Tu n'es pas fou. Vous êtes juste en train d'être effacé.
Nous sommes tous assis là : le cœur battant contre nos côtes, la bouche sèche, regardant la personne que nous aimons transformer un simple « Je suis blessé » en un procès où tu es le seul accusé.
Cela commence par une lueur de doute.
Vous pensez, peut-être que je suis trop sensible.
Peut-être que si je l'expliquais différemment, ils m'entendraient enfin.
Mais soyons réalistes.
Vous pourriez leur offrir la carte littérale de votre âme et ils ne l'utiliseraient que pour trouver de nouveaux endroits à brûler.
Cette douleur creuse dans ta poitrine ?
C'est le fantôme de la voix que tu as perdue en essayant de maintenir la paix.
Vous avez été plongé dans un silence si fort que c'en est assourdissant.
Il est temps d’arrêter d’auditionner pour un rôle principal dans leur illusion.
Vous méritez de parler sans scénario.
Voici les neuf tactiques qu’ils utilisent pour vous faire taire.
Et exactement comment vous allez reprendre votre pouvoir.
Ce n'est pas une conversation.
C'est un champ de bataille où les mines terrestres sont faites de vos propres mots.
Vous pensez que si vous trouvez la bonne syllabe, l’inflexion parfaite ou l’argument le plus logique, ils vous verront enfin.
Vous auditionnez pour un fantôme.
Le narcissisme n’est pas seulement une vanité ; c'est le vol systématique de la réalité d'autrui.
Voici comment ils volent le vôtre et comment vous le récupérez.
1. Vous noyer dans des absurdités
Ils ne veulent pas parvenir à une résolution.
Ils veulent vous épuiser jusqu'à ce que vous vous excusiez d'avoir raison.
Je me souviens d'être assis sur le sol de ma cuisine, regardant un homme qui expliquait.
Avec une logique circulaire et vertigineuse, pourquoi ma découverte de ses mensonges était en réalité une trahison de sa vie privée.
À la fin de l’heure, je ne parlais même plus des mensonges.
Je défendais mon droit de respirer.
La tactique : ils utilisent un barrage de mots et de tangentes sans rapport pour vous déséquilibrer.
L'insight : Si vous avez l'impression de perdre la tête lors d'une « simple » conversation, vous n'êtes pas fou. Vous êtes enterré.
2. Le « Et toi ? » Manœuvre
Vous évoquez leur infidélité ; ils évoquent un plat que vous avez laissé dans l'évier en 2014.

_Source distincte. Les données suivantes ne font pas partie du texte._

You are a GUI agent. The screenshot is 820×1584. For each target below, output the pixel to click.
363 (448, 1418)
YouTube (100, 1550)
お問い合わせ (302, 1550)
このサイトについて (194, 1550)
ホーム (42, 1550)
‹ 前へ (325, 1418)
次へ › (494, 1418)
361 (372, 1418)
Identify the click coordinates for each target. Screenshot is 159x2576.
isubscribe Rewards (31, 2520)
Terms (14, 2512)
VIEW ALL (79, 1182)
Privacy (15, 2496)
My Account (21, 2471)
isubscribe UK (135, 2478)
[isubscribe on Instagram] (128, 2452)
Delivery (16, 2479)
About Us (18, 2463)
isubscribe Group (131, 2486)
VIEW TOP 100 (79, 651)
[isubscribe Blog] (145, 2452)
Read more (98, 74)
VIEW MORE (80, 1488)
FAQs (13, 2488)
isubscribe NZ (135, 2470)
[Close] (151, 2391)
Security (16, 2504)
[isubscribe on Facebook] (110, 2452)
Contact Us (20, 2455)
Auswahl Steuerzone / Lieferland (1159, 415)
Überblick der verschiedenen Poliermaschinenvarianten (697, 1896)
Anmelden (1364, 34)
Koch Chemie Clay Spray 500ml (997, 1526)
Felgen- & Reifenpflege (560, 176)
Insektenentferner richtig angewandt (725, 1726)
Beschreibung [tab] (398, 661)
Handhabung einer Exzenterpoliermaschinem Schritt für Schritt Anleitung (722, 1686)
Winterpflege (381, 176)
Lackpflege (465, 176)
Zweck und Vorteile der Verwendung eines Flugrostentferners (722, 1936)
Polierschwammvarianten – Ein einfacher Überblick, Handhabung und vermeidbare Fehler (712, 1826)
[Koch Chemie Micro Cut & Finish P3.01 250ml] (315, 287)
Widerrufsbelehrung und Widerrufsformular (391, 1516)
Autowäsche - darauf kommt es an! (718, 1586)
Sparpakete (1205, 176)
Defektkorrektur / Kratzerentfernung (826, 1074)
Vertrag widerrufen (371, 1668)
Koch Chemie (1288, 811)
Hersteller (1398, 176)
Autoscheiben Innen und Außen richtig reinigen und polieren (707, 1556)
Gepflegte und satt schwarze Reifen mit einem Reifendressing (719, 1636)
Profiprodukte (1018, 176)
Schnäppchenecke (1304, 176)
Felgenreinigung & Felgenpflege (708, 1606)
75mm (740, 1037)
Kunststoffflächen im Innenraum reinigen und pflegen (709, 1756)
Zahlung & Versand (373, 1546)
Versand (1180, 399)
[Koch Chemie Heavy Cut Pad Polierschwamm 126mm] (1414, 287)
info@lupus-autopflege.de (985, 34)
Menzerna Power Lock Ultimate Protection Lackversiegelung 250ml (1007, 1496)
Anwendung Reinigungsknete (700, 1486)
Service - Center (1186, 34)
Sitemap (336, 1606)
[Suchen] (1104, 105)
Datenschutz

C'est un tour de magicien.
Regardez l'objet brillant ici pour ne pas voir l'épave là-bas.
La tactique : déplacer l'attention de leur comportement vers vos défauts perçus.
L'exemple : « Je suis blessé que tu aies oublié mon anniversaire. » « Eh bien, je suis blessé que tu sois si ingrat pour tout ce que je fais. »
La vérité : Leur blessure est un bouclier ; le vôtre est un inconvénient.
3. Gaslighting : la gomme de la vérité
Je n'ai jamais dit ça.
Vous vous en souvenez mal.
Tu es trop sensible.
Ce ne sont pas que des phrases.
Ils sont acides.
Ils rongent les fondements de votre identité jusqu’à ce que vous cessiez de faire confiance à vos propres yeux.
Pourquoi restons-nous ?
Parce que nous valorisons la relation plus que notre propre santé mentale.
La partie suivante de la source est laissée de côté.